Collected data.
--------------------------------------------------
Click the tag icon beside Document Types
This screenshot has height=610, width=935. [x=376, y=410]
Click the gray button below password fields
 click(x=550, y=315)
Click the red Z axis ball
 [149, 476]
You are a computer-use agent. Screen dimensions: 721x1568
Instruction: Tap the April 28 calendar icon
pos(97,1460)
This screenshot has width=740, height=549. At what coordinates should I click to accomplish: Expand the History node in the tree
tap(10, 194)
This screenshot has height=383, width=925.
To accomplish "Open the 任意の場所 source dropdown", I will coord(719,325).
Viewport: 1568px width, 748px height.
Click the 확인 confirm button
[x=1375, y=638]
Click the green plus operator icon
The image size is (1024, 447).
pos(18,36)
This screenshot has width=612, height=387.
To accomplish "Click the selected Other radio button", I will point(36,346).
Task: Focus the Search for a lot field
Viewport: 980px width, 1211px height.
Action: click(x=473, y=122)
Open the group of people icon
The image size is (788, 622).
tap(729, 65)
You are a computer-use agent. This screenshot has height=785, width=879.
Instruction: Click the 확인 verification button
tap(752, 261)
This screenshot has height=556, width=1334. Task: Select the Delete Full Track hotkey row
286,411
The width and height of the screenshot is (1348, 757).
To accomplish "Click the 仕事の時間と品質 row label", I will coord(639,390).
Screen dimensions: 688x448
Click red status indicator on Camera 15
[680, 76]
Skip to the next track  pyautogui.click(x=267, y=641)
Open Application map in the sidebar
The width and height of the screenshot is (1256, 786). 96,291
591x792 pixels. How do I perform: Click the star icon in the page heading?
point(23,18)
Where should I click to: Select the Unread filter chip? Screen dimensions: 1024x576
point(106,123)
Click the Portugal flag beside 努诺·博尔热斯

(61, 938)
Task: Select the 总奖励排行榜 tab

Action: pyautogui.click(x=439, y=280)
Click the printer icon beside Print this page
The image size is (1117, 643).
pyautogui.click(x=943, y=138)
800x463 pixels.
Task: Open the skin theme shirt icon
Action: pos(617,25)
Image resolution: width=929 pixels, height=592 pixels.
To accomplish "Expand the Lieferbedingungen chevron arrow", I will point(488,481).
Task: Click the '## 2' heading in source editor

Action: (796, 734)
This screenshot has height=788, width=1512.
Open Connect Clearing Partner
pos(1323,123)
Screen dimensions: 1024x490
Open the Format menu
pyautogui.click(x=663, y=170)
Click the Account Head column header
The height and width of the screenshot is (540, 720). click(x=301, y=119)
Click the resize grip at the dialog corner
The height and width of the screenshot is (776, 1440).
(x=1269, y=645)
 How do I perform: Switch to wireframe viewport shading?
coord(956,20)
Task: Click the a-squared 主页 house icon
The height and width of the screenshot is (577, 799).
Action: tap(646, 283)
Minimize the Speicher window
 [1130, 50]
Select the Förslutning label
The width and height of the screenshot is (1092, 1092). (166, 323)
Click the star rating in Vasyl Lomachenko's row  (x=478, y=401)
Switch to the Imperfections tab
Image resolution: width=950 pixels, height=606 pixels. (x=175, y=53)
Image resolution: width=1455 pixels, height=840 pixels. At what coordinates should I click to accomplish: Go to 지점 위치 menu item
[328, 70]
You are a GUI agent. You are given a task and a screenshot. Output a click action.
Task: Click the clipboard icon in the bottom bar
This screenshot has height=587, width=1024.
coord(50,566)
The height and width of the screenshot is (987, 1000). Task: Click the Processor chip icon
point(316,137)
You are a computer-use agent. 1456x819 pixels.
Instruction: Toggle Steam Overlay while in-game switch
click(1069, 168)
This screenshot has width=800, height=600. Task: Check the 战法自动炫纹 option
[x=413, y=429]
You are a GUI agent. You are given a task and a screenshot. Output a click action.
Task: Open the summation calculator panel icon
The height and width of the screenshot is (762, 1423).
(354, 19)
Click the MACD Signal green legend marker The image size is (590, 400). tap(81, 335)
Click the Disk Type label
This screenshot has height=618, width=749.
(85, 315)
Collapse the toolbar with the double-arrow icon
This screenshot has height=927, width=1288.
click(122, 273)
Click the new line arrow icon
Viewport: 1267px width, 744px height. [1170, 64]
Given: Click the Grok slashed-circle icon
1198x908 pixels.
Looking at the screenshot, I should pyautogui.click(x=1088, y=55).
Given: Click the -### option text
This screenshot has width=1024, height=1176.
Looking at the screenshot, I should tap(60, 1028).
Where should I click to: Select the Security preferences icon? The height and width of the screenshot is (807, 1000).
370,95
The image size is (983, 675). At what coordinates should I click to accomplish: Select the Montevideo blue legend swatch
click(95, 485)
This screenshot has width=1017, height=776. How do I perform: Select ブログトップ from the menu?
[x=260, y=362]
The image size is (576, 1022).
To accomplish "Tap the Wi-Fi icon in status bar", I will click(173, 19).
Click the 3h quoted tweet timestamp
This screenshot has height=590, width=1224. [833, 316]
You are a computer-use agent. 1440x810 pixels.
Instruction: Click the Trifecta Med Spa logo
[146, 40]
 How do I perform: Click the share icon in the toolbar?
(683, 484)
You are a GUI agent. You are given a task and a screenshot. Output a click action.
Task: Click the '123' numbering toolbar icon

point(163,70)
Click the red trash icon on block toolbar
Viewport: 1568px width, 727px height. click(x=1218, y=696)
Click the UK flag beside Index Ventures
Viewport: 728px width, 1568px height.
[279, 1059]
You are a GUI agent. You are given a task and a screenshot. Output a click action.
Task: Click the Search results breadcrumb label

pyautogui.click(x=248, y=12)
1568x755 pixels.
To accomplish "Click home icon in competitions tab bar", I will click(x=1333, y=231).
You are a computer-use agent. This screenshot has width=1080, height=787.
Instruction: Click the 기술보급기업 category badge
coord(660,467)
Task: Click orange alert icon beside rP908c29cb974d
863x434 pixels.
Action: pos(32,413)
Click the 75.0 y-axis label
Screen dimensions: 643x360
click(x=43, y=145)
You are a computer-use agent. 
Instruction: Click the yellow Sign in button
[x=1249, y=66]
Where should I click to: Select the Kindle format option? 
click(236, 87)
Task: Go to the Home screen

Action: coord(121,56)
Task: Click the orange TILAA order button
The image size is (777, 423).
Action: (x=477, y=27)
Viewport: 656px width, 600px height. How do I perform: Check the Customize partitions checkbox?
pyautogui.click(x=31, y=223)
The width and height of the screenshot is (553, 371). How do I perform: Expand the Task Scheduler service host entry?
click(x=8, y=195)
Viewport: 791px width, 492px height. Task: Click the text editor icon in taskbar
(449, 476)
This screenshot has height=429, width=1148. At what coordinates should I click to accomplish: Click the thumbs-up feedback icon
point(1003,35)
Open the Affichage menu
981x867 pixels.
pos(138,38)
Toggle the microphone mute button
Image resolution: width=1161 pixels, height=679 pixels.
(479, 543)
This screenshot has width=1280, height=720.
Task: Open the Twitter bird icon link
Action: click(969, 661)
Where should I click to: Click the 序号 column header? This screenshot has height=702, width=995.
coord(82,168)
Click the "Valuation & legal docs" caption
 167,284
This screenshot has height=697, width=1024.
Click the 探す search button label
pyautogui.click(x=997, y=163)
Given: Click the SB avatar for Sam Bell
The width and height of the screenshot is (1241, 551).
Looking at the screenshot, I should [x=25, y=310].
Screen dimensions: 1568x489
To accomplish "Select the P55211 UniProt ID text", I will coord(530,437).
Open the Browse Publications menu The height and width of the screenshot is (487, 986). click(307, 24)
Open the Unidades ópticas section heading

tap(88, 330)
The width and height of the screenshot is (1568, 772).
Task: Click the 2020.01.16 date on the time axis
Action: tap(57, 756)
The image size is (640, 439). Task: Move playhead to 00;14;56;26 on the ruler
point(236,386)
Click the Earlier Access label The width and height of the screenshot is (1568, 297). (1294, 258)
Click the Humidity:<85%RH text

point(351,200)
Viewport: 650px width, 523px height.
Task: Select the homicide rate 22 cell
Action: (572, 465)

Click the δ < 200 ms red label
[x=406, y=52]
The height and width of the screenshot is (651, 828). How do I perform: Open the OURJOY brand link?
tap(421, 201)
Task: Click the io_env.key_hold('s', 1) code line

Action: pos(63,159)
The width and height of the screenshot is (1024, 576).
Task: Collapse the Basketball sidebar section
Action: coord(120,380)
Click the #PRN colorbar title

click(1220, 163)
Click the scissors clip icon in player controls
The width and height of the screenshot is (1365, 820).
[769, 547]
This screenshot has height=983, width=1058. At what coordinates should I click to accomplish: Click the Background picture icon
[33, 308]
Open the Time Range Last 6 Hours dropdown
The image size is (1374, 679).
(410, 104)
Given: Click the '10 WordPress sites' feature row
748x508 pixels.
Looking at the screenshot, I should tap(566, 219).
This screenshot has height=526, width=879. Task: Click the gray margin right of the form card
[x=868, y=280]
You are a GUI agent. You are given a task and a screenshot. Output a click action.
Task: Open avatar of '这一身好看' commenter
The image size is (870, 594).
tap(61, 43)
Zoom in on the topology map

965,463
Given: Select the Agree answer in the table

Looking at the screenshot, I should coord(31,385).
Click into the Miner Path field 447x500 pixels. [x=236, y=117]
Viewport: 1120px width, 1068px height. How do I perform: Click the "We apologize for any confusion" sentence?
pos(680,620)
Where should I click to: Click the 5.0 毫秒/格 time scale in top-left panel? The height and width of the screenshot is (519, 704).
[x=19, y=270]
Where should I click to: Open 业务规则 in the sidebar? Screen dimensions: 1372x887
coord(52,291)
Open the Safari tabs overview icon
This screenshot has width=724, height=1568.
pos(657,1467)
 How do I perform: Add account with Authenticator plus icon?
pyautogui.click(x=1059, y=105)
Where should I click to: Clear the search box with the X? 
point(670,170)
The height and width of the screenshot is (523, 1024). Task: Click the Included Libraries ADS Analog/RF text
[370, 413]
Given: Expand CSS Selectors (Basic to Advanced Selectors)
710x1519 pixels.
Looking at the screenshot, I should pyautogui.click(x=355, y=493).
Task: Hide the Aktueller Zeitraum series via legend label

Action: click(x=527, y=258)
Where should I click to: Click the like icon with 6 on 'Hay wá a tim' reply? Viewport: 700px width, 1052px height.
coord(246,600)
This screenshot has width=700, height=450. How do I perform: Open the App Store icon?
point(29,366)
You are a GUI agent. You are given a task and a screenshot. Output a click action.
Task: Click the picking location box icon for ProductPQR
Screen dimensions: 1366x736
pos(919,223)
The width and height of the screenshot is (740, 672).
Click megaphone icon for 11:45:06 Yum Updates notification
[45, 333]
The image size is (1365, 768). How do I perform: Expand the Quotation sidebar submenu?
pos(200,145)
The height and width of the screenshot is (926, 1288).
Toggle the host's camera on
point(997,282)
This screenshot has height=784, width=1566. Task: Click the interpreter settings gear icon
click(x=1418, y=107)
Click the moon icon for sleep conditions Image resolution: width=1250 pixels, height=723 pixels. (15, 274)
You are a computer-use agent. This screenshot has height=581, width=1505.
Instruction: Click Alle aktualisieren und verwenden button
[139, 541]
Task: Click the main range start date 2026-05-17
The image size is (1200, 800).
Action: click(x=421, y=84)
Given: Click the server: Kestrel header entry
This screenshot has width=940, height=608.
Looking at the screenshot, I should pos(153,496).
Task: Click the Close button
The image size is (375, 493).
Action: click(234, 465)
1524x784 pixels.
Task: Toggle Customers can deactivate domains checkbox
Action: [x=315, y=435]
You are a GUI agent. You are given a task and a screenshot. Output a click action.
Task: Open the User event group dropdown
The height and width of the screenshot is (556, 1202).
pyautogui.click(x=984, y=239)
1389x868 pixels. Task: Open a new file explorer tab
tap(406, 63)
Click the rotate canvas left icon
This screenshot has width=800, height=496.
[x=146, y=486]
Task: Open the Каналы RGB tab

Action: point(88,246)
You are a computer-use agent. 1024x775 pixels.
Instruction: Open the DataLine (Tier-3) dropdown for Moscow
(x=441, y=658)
--------------------------------------------------
The lines to show are those in the data above that include "green".

The completed task.
Click the green plus operator icon
Click the MACD Signal green legend marker The image size is (590, 400). tap(81, 335)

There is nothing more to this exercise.